■ WORK TASK ■
Using the data beneath this instruction, retype only the lines from the one that contains "網站總覽 (332, 2540)" down to the one that contains "[毛小孩老了怎麼顧？新北推「寵物長照訓練」涵蓋疼痛管理、臨終照護實務] (273, 424)", both included, exactly as they appear.

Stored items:

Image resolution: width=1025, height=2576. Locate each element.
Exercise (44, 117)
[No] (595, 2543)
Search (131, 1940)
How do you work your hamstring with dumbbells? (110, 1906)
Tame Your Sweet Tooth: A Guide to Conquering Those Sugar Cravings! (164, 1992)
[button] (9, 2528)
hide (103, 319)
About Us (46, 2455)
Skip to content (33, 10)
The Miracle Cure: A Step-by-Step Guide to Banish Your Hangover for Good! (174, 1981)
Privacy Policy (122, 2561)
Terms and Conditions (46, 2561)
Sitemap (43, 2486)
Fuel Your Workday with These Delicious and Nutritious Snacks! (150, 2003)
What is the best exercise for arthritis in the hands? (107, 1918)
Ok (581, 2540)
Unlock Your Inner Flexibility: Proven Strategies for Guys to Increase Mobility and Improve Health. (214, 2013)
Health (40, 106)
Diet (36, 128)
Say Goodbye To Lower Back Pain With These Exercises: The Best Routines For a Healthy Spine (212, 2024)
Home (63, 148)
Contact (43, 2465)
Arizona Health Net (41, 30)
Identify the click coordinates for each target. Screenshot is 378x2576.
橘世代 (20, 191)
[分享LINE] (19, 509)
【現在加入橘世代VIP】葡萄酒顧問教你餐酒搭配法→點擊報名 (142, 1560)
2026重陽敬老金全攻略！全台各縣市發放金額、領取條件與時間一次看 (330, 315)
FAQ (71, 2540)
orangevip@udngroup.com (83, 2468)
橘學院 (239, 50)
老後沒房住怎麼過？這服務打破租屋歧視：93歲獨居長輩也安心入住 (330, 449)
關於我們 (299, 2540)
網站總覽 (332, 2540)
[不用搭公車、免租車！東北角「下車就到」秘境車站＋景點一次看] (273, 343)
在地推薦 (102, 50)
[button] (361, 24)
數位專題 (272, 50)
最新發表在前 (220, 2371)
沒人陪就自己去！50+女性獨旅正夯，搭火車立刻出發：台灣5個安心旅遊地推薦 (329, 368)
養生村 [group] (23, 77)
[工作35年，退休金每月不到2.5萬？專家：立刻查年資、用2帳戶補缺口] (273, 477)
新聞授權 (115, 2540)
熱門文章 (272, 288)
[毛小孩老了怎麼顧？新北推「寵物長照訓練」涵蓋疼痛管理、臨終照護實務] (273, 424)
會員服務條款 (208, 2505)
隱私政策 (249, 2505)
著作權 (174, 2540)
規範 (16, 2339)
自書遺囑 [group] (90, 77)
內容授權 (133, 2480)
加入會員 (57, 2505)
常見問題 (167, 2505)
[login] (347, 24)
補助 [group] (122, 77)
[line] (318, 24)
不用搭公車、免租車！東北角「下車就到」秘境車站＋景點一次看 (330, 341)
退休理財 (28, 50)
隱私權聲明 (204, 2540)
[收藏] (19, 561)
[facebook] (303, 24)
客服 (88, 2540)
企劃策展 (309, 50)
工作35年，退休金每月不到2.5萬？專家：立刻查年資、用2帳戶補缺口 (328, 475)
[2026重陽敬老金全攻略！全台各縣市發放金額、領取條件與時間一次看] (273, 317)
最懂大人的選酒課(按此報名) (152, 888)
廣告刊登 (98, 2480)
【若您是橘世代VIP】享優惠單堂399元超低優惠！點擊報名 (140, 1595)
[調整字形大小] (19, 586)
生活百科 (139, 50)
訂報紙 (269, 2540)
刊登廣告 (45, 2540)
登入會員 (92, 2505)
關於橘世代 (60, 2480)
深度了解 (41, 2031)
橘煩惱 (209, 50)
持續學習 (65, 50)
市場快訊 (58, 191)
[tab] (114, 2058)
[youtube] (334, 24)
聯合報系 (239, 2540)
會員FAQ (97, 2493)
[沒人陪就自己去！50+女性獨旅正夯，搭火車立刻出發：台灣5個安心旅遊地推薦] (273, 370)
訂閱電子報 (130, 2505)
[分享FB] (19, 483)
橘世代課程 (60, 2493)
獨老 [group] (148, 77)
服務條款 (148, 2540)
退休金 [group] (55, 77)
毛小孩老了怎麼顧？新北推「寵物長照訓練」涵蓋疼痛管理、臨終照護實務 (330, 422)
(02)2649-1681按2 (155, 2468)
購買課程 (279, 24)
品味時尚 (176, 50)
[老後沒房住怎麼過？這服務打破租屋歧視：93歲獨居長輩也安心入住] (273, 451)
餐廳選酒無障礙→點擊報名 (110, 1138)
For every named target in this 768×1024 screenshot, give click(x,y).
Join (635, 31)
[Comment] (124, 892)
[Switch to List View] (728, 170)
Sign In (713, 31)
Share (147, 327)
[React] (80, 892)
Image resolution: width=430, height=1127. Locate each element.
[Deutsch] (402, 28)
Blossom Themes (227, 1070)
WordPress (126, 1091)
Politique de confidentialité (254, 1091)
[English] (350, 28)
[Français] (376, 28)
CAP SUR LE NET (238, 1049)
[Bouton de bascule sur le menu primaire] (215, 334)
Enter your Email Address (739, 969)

■ EXERCISE SOLUTION ■
網站總覽 (332, 2540)
[不用搭公車、免租車！東北角「下車就到」秘境車站＋景點一次看] (273, 343)
在地推薦 (102, 50)
[button] (361, 24)
數位專題 (272, 50)
最新發表在前 (220, 2371)
沒人陪就自己去！50+女性獨旅正夯，搭火車立刻出發：台灣5個安心旅遊地推薦 (329, 368)
養生村 [group] (23, 77)
[工作35年，退休金每月不到2.5萬？專家：立刻查年資、用2帳戶補缺口] (273, 477)
新聞授權 (115, 2540)
熱門文章 (272, 288)
[毛小孩老了怎麼顧？新北推「寵物長照訓練」涵蓋疼痛管理、臨終照護實務] (273, 424)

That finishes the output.